+++ Records shown

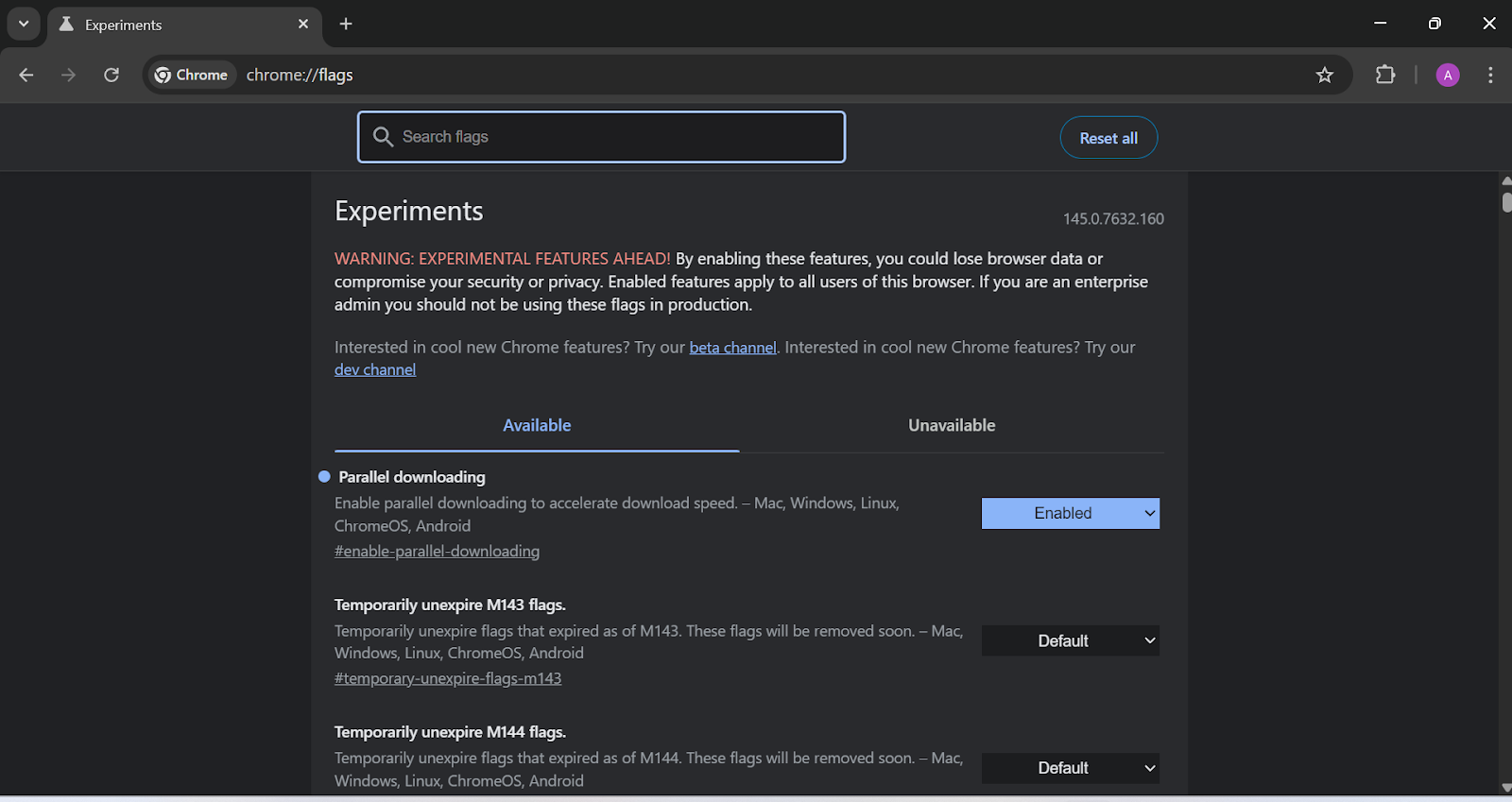Open Chrome's three-dot menu
1512x802 pixels.
(1490, 76)
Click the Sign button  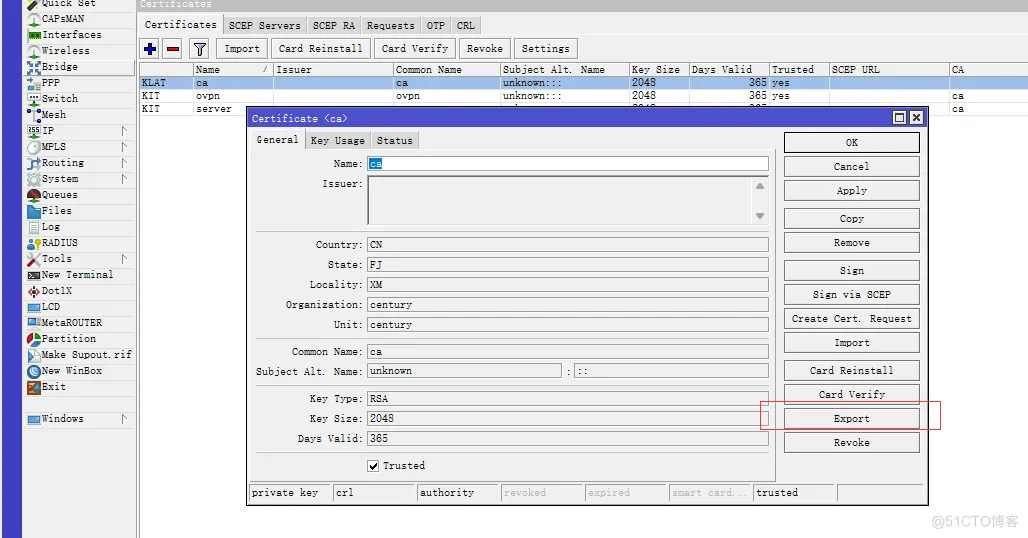(x=851, y=271)
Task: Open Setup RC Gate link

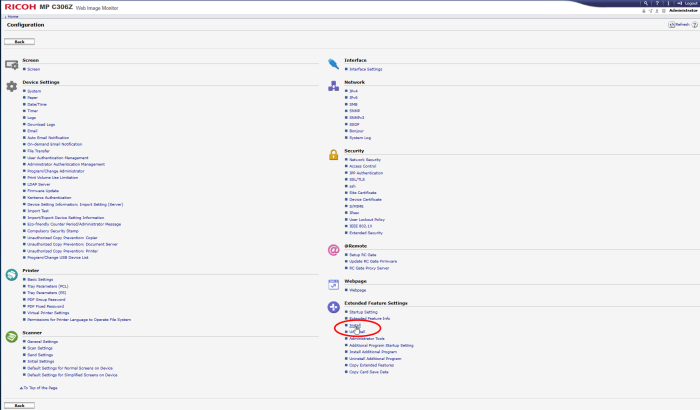Action: pos(361,256)
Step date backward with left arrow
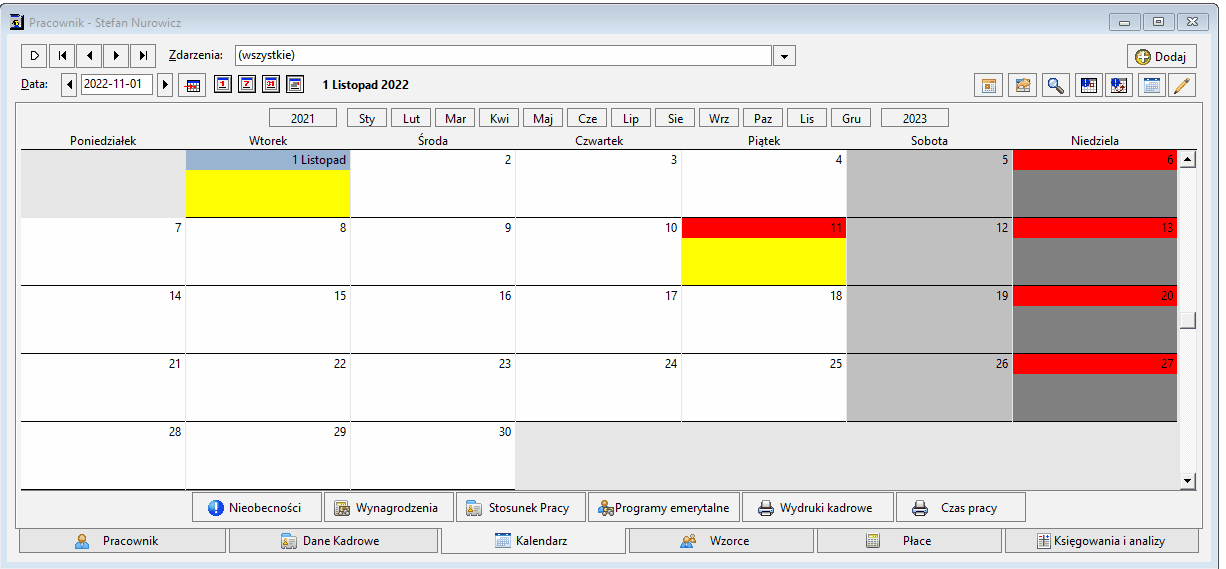This screenshot has width=1226, height=569. 69,85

++++++

- _About this task_: Each line from the one containing "Task: Open Setup RC Gate link" to the final line of the data must be printed exactly, both included, with nothing else and no pictures.

- _Solution to the exercise_:
Task: Open Setup RC Gate link

Action: pos(361,256)
Step date backward with left arrow
This screenshot has width=1226, height=569. 69,85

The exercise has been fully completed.